Data items:
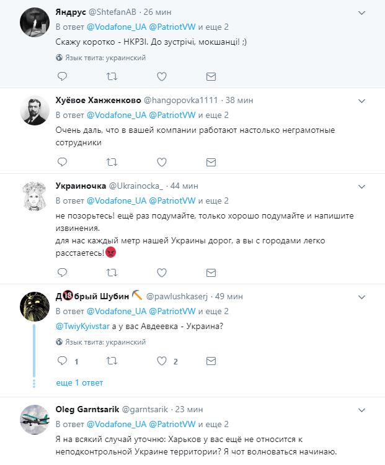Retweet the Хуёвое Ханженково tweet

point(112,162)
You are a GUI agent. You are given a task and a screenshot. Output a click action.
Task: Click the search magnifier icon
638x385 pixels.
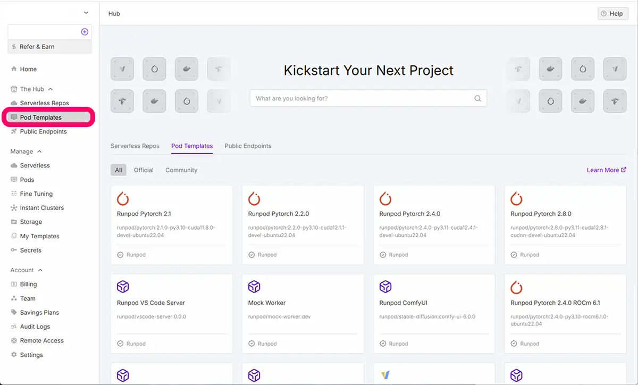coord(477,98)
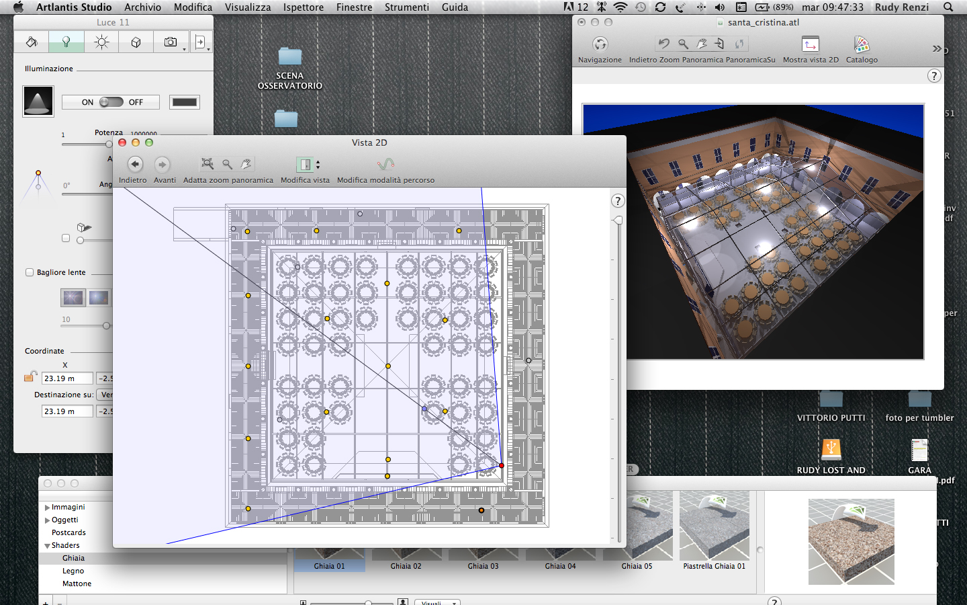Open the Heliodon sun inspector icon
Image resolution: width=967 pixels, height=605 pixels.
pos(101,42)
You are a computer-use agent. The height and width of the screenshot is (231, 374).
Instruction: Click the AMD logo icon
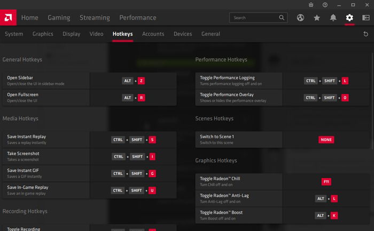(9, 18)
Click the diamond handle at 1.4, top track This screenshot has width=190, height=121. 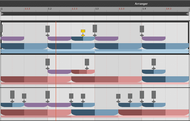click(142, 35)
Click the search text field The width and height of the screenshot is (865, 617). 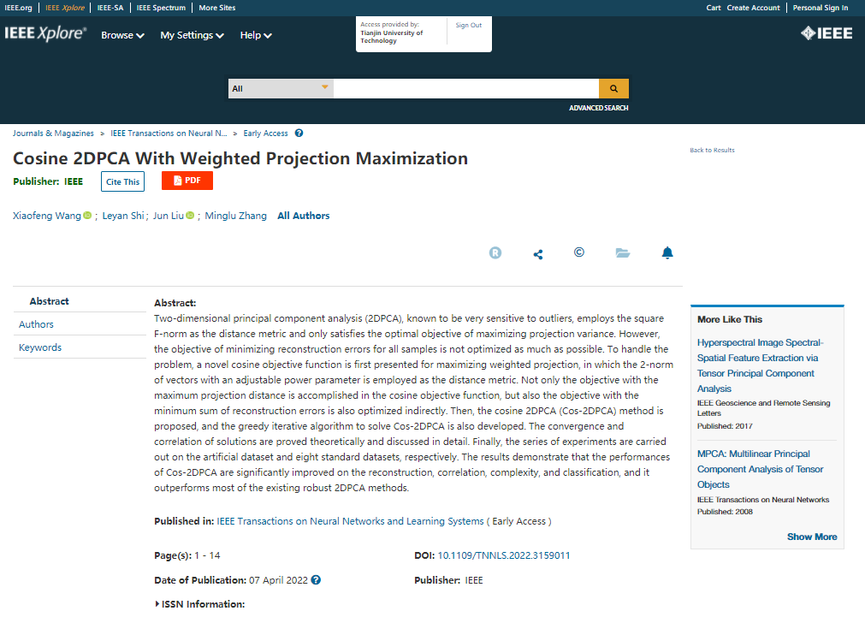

...

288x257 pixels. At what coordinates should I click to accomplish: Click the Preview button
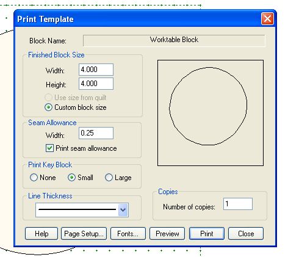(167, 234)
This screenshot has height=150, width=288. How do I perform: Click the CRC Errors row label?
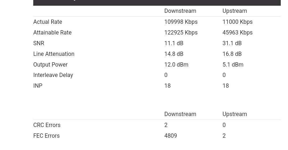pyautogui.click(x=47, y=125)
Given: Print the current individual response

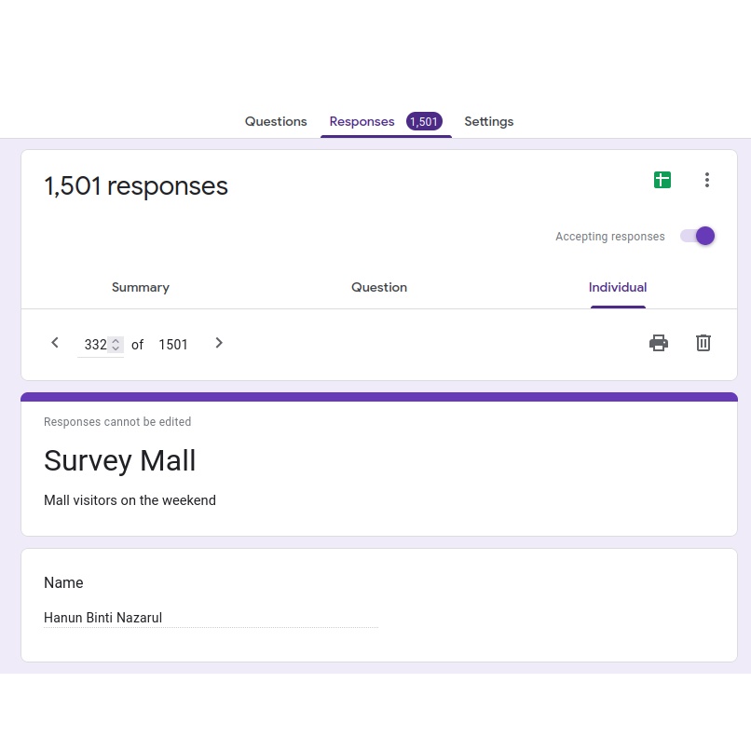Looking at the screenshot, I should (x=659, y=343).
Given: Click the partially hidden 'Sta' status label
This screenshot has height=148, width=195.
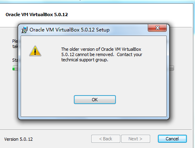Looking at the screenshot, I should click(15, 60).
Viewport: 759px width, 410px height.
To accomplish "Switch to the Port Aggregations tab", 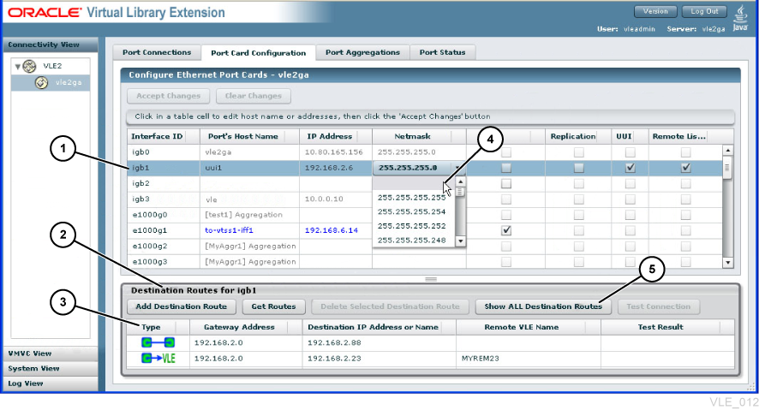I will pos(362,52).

==

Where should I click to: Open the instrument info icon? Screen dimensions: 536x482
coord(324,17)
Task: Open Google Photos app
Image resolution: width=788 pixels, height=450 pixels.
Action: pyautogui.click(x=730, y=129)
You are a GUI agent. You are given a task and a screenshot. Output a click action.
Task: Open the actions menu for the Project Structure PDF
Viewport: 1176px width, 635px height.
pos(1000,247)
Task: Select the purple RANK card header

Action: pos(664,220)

▶ **DESCRIPTION OF THE TASK**:
Transcribe the lines above exactly, beginning at the one with "288x257 pixels. At" and ending at the one with "Given: Click the". Include both; exclude the pictures.

▶ **ANSWER FOR THIS EXERCISE**:
288x257 pixels. At what coordinates should I click to accomplish: Click the Preview button
(167, 234)
This screenshot has height=150, width=288. How do I perform: Click the CRC Errors row label?
pyautogui.click(x=47, y=125)
Given: Print the current individual response

Looking at the screenshot, I should (x=659, y=343).
Given: Click the partially hidden 'Sta' status label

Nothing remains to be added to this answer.